Supplied data

──────────

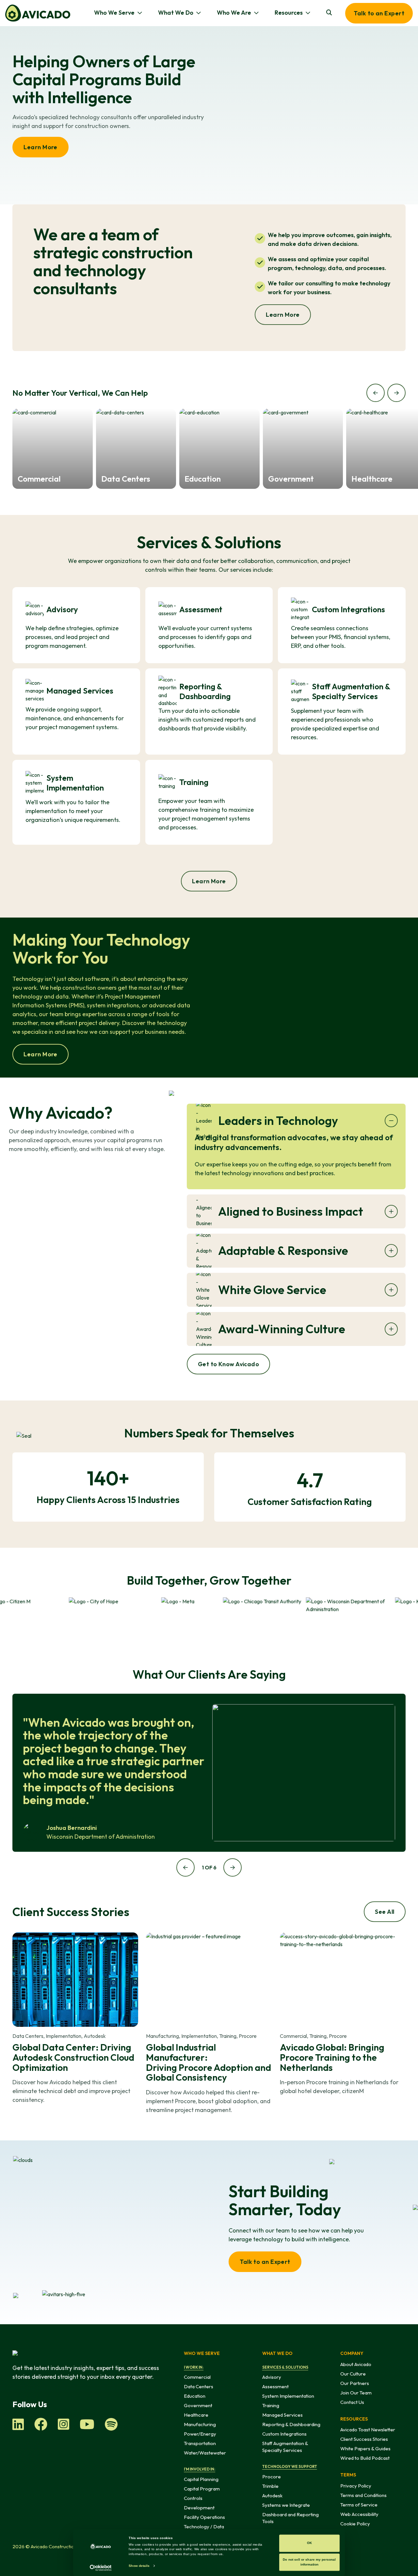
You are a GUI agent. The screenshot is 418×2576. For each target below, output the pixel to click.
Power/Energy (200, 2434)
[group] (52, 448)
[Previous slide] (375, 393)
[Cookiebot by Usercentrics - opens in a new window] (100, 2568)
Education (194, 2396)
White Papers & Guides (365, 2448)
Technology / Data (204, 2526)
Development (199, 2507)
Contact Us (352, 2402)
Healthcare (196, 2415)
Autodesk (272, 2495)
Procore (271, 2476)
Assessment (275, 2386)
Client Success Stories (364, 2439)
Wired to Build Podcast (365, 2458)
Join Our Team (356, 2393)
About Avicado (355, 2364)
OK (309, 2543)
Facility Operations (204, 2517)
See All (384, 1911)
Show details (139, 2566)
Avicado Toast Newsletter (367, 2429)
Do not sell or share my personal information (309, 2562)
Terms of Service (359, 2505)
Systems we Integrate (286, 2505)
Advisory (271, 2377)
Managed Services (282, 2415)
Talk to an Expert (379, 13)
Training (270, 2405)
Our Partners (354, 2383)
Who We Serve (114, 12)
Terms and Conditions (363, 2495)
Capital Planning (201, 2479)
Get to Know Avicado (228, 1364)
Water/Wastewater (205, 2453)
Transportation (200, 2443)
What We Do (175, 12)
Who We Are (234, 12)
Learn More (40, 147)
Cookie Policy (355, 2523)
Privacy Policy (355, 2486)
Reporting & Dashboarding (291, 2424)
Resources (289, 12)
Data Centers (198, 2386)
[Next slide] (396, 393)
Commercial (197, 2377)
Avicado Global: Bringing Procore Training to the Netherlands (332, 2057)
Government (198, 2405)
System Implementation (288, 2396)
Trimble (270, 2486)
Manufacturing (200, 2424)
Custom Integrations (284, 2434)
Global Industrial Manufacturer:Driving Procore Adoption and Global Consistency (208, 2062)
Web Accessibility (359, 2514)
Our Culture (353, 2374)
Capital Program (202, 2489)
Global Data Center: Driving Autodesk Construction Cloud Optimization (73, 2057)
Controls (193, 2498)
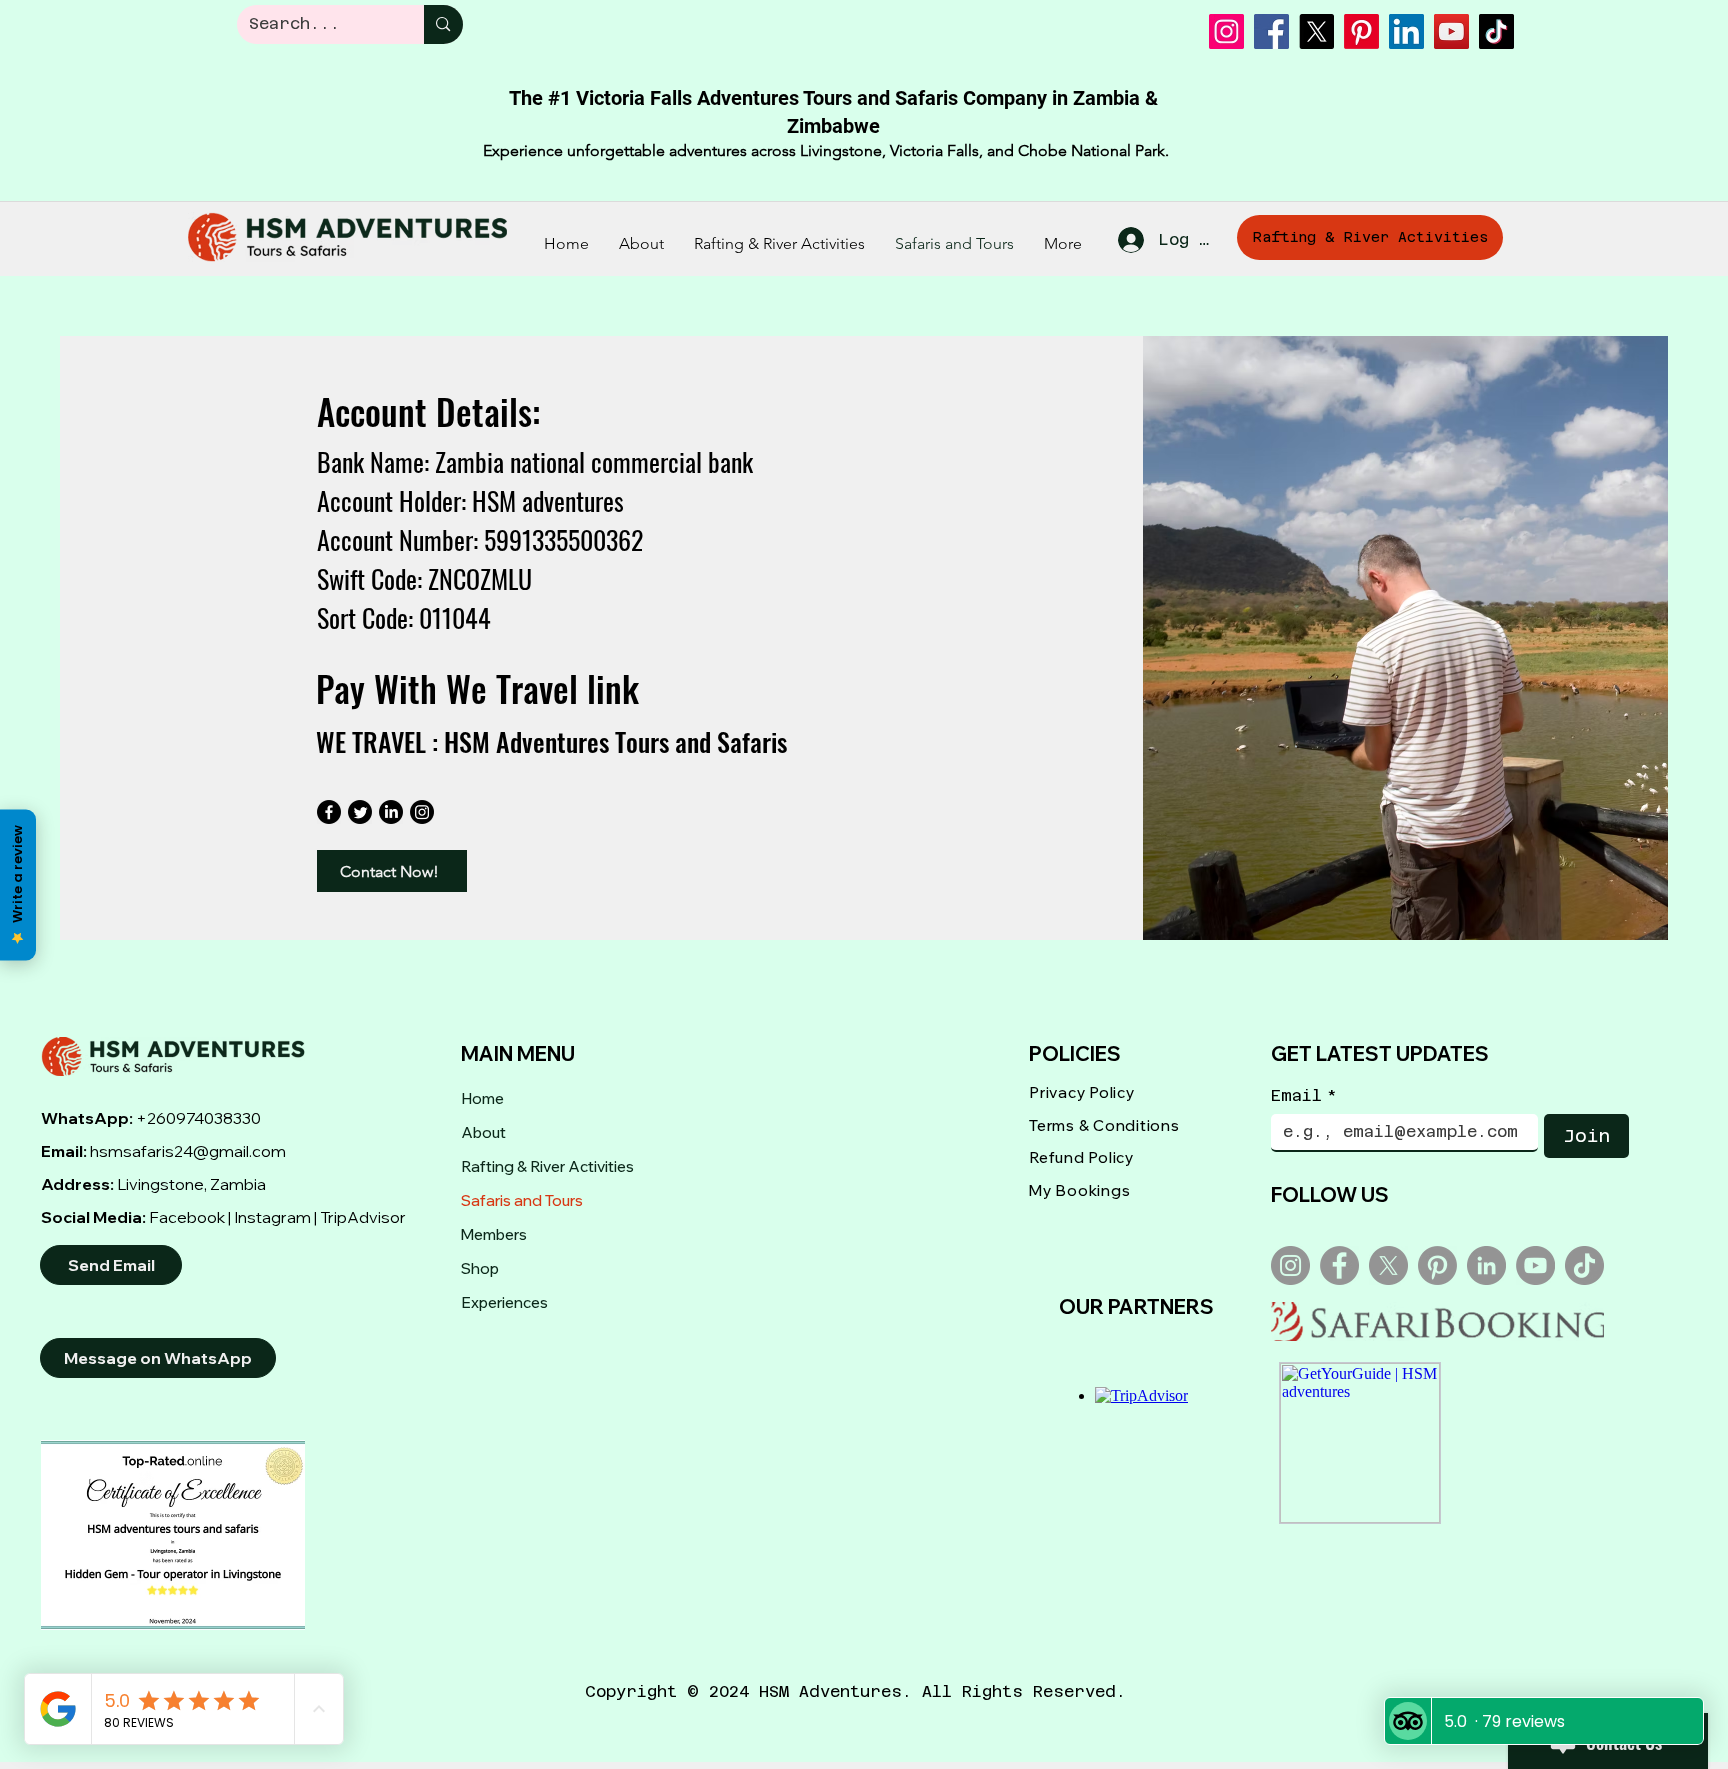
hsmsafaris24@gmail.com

──────────

Instructions for the task
Extract every line of the records above that contains the word "Driving".

Answer section
Global Industrial Manufacturer:Driving Procore Adoption and Global Consistency (208, 2062)
Global Data Center: Driving Autodesk Construction Cloud Optimization (73, 2057)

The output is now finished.